Quella toscana è una compagine relativamente giovane: è stata fondata nel 1904, ma è arrivata in Serie A solo 99 anni dopo, nel 2003.

Durante la gestione del napoletanissimo Paolo De Luca, in sella sino al 2007, anno della sua scomparsa, la storica promozione, poi sette campionati consecutivi nella massima serie fino alla retrocessione del 2010. Risalito in A l’anno successivo, il Siena ha conquistato la salvezza anche in questa stagione ma alcuni presunti coinvolgimenti della dirigenza nelle vicende di Calciopoli stanno lasciando l’ambiente con il fiato sospeso. Da segnalare in questa stagione, con la guida tecnica di Giuseppe Sannino, lo storico raggiungimento della semifinale di Coppa Italia dalla quale il Siena è stato eliminato proprio dal Napoli, e non senza fatica.
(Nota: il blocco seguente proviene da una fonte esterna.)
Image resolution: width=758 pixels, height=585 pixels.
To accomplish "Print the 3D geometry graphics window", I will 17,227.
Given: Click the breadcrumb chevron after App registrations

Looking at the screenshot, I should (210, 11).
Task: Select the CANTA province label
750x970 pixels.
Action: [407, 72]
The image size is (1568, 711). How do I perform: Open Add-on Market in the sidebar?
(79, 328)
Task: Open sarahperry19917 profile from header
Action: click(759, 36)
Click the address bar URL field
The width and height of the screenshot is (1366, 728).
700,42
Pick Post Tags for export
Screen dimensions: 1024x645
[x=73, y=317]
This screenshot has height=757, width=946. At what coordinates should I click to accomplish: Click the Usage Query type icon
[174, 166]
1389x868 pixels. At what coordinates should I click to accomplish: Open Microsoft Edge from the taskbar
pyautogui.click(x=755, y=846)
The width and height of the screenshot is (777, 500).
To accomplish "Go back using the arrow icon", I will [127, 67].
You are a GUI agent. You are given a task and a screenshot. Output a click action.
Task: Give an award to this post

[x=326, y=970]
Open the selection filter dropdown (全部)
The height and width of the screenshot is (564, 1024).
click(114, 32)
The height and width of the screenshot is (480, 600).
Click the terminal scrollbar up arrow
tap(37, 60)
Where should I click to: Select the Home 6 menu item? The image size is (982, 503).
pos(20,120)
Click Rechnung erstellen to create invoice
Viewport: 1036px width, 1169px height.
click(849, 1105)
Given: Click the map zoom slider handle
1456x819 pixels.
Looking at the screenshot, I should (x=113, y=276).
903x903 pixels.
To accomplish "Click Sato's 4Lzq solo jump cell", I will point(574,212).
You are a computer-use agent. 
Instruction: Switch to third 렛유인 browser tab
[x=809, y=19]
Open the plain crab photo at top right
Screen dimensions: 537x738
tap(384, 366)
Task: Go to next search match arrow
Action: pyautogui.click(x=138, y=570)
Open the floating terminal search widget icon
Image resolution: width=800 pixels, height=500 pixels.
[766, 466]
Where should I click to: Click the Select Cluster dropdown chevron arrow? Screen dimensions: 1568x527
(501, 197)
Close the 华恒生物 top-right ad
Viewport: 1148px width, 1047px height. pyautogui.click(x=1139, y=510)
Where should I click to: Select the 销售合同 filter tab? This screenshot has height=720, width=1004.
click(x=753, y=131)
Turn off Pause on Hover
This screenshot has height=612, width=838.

Parlando di campionato il primo Napoli-Siena si è giocato nell’aprile del 2008 ed è terminato a reti inviolate. Nella stagione successiva, il Napoli vinse 2-0 con un gol per tempo di Maggio e Denis. Il 27 settembre 2009, la sfida finì 2-1 e si decise nel giro di tredici minuti: Hamsik portò gli azzurri in vantaggio al 49°, pari di Maccarone al 56° quindi nuovo vantaggio del Napoli sempre con Marekiaro al 62°.

L’anno scorso il Siena era in B e nella serie cadetta aveva incontrato il Napoli al San Paolo il 23 dicembre 2001; un altro 2-0 per gli azzurri ed un’altra doppietta, Rastelli. I toscani, in corsa vero la A, espugnarono Fuorigrotta nel 2002, il 2 novembre, quando le reti di Riccio e Rubino annullarono il vantaggio napoletano di Dionigi.

Se la compagine toscana non è stata una meteora nella massima serie lo si deve alla presenza nella rosa, nel corso degli anni, di giocatori di indubbio livello tecnico; in ordine sparso le vecchie conoscenze Taglialatela e Calaiò, Enrico Chiesa, il norvegese Tore Andre Flo, Bernardo Corradi, Massimo Maccarone, il miglior marcatore nella storia della società, il portiere austriaco Alexander Manninger, che qui si è fatto le ossa, Rodrigo Taddei, Nicola Legrottaglie. Ora c’è Mattia Destro attaccante 22enne, fiore all’occhiello dell’undici senese. Dieci reti finora per lui che, c’è da scommettere, sarà protagonista del mercato estivo.